Son 20 yıldır, paranın kontrolsüz şekilde basılması nedeniyle, artık hiçbir ülke para biriminin ve merkez bankasının eski itibarı kalmadı. İnsanlar yüzyıllar boyunca kimseye güvenemedikleri için hep altın biriktirdiler.
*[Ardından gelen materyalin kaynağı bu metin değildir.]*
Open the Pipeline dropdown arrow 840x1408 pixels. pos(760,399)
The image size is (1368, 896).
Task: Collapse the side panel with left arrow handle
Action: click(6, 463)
Çünkü altın her yerde altındı. Dünyanın en ücra köşesinde bile alım gücü vardı. Sanayi Devriminden sonra kişisel hakların gelişmesi, finansal sistemin daha komplike ve hukuksal bir bütünlüğe oturtulması sonucunda oluşan güvenle, artık cebimizde altın taşıma ihtiyacı hissetmedik. Şöyle hayal edelim, Cengiz Han gibi birinin doğudan gelip bütün şehrinizi yağmalama ihtimali iyiden iyiye azaldığı için, insanlar ‘paralarını’ bankalara koyabildiler ve sistem daha hızlı gelişmeye başladı. Fakat son 20 yılımıza dönecek olursak, sistemde ciddi güvensizlik unsurları oluşmaya başladı. Sistemin alfalarında, bu kadar çok güvendikleri sistemin aslında o kadar güvenilir olamayabileceğine dair şüpheler uyandı. İşte tüm bu gelişmelerle yeni değer saklama çağına girdik.

Dijitalizm ve Dijital Para

Geldiğimiz noktada ise dijitalizm devri başlıyor. 1990’larda şirketlerin bilançolarındaki en büyük varlıkları, makine, teçhizat vb. gruplar oluşturuyordu. Bugün artık bu rakam ortalamada yüzde 30’ların altına iniyor. Şirketlerin sahip olduğu en önemli değerler marka değeri ve sahip olduğu değer soyut varlıklar. Yazılım ve teknoloji varlıkları en önemli varlıklar haline geldi. Artık bir roketi yapmaktan çok, o roketin yazılımını yapmak önemli halde. Bunlar zaten bilinen şeyler. Peki, bu soyut dünyanın paraya yansıması ne olacak? İşte bu noktada dijital paralar devreye giriyor. Eskiden banka olarak hizmet aldığımız şirketler, artık bizim coinlerimizi yazılım korsanlarından saklamak ve korumakla görevli olacaklar. Zaten son 40 yıldır basılan paranın sadece yüzde 3’ü kağıda basılmıştı. Diğer paralar sadece merkez bankalarının sonuca bir ‘0’ eklemesinden ibaretti. Şimdi düşününce dijital çağın ayak seslerini sadece bu veriden bile anlayabilirmişiz diye düşünüyorum.

Altın çağı Sanayi Devrimi ile bitti. Para çağı da bilgi çağı ile bitecek. Nasıl bugün hâlâ altın varsa ve değerliyse, para da ileride elbette olacak. Çağının bitmesi o şeyin ortadan kalkmasını simgelemiyor, hegemonyasının bittiğini gösteriyor sadece. Para çağında hayatında hiç gerçek altın görmemiş milyarlarca insan olduğunu tahmin ediyorum. Bizim çocuklarımız da hayatları boyunca hiç somut para görmeden yaşayabilir.